=== Begin Enclosure ===

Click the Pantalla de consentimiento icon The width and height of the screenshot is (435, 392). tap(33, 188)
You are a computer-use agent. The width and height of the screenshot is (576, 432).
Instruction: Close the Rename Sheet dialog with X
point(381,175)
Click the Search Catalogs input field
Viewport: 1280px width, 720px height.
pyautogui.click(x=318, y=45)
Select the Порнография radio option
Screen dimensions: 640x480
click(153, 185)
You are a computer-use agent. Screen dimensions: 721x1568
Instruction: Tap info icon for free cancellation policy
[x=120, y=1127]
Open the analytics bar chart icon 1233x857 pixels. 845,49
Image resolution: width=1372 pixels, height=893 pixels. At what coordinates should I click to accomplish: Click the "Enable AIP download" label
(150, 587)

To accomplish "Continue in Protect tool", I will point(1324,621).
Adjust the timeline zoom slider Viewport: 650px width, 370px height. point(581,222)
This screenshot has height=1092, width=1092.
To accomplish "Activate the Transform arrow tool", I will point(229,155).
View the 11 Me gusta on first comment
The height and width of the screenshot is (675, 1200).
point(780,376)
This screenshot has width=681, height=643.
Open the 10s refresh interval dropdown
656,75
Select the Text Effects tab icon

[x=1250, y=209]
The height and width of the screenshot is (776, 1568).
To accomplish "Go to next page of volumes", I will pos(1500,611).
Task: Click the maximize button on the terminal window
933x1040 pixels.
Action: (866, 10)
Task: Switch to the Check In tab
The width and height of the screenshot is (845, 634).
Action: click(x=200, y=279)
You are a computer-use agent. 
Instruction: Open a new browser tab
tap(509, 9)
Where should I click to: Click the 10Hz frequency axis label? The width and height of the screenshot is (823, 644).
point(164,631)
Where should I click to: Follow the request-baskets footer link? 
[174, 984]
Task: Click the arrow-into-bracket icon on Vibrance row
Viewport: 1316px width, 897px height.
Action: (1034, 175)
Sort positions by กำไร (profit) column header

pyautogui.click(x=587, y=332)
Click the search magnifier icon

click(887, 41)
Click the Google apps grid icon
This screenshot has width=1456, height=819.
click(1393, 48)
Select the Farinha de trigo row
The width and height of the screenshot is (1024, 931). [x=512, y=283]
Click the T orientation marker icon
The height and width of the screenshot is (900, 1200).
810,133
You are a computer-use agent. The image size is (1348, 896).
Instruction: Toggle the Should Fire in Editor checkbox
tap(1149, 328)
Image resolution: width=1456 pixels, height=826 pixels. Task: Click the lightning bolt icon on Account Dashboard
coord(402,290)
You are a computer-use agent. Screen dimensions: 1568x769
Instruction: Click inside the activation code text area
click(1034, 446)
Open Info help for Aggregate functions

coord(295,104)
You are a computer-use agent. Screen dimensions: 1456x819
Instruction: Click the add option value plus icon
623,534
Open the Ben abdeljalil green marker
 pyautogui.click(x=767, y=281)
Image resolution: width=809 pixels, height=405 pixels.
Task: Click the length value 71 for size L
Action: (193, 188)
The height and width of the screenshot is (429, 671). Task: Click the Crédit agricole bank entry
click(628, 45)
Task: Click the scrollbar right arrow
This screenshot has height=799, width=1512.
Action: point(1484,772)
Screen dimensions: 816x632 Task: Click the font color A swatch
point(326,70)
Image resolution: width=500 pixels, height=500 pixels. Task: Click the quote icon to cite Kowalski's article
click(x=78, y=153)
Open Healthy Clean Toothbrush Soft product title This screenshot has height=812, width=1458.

=== End Enclosure ===

# EXERCISE DESCRIPTION
All of the records above should be copied exactly.

# ANSWER AREA
Click the Pantalla de consentimiento icon The width and height of the screenshot is (435, 392). tap(33, 188)
You are a computer-use agent. The width and height of the screenshot is (576, 432).
Instruction: Close the Rename Sheet dialog with X
point(381,175)
Click the Search Catalogs input field
Viewport: 1280px width, 720px height.
pyautogui.click(x=318, y=45)
Select the Порнография radio option
Screen dimensions: 640x480
click(153, 185)
You are a computer-use agent. Screen dimensions: 721x1568
Instruction: Tap info icon for free cancellation policy
[x=120, y=1127]
Open the analytics bar chart icon 1233x857 pixels. 845,49
Image resolution: width=1372 pixels, height=893 pixels. At what coordinates should I click to accomplish: Click the "Enable AIP download" label
(150, 587)

To accomplish "Continue in Protect tool", I will point(1324,621).
Adjust the timeline zoom slider Viewport: 650px width, 370px height. point(581,222)
This screenshot has height=1092, width=1092.
To accomplish "Activate the Transform arrow tool", I will point(229,155).
View the 11 Me gusta on first comment
The height and width of the screenshot is (675, 1200).
point(780,376)
This screenshot has width=681, height=643.
Open the 10s refresh interval dropdown
656,75
Select the Text Effects tab icon

[x=1250, y=209]
The height and width of the screenshot is (776, 1568).
To accomplish "Go to next page of volumes", I will pos(1500,611).
Task: Click the maximize button on the terminal window
933x1040 pixels.
Action: (866, 10)
Task: Switch to the Check In tab
The width and height of the screenshot is (845, 634).
Action: click(x=200, y=279)
You are a computer-use agent. 
Instruction: Open a new browser tab
tap(509, 9)
Where should I click to: Click the 10Hz frequency axis label? The width and height of the screenshot is (823, 644).
point(164,631)
Where should I click to: Follow the request-baskets footer link? 
[174, 984]
Task: Click the arrow-into-bracket icon on Vibrance row
Viewport: 1316px width, 897px height.
Action: (1034, 175)
Sort positions by กำไร (profit) column header

pyautogui.click(x=587, y=332)
Click the search magnifier icon

click(887, 41)
Click the Google apps grid icon
This screenshot has width=1456, height=819.
click(1393, 48)
Select the Farinha de trigo row
The width and height of the screenshot is (1024, 931). [x=512, y=283]
Click the T orientation marker icon
The height and width of the screenshot is (900, 1200).
810,133
You are a computer-use agent. The image size is (1348, 896).
Instruction: Toggle the Should Fire in Editor checkbox
tap(1149, 328)
Image resolution: width=1456 pixels, height=826 pixels. Task: Click the lightning bolt icon on Account Dashboard
coord(402,290)
You are a computer-use agent. Screen dimensions: 1568x769
Instruction: Click inside the activation code text area
click(1034, 446)
Open Info help for Aggregate functions

coord(295,104)
You are a computer-use agent. Screen dimensions: 1456x819
Instruction: Click the add option value plus icon
623,534
Open the Ben abdeljalil green marker
 pyautogui.click(x=767, y=281)
Image resolution: width=809 pixels, height=405 pixels.
Task: Click the length value 71 for size L
Action: (193, 188)
The height and width of the screenshot is (429, 671). Task: Click the Crédit agricole bank entry
click(628, 45)
Task: Click the scrollbar right arrow
This screenshot has height=799, width=1512.
Action: point(1484,772)
Screen dimensions: 816x632 Task: Click the font color A swatch
point(326,70)
Image resolution: width=500 pixels, height=500 pixels. Task: Click the quote icon to cite Kowalski's article
click(x=78, y=153)
Open Healthy Clean Toothbrush Soft product title This screenshot has height=812, width=1458.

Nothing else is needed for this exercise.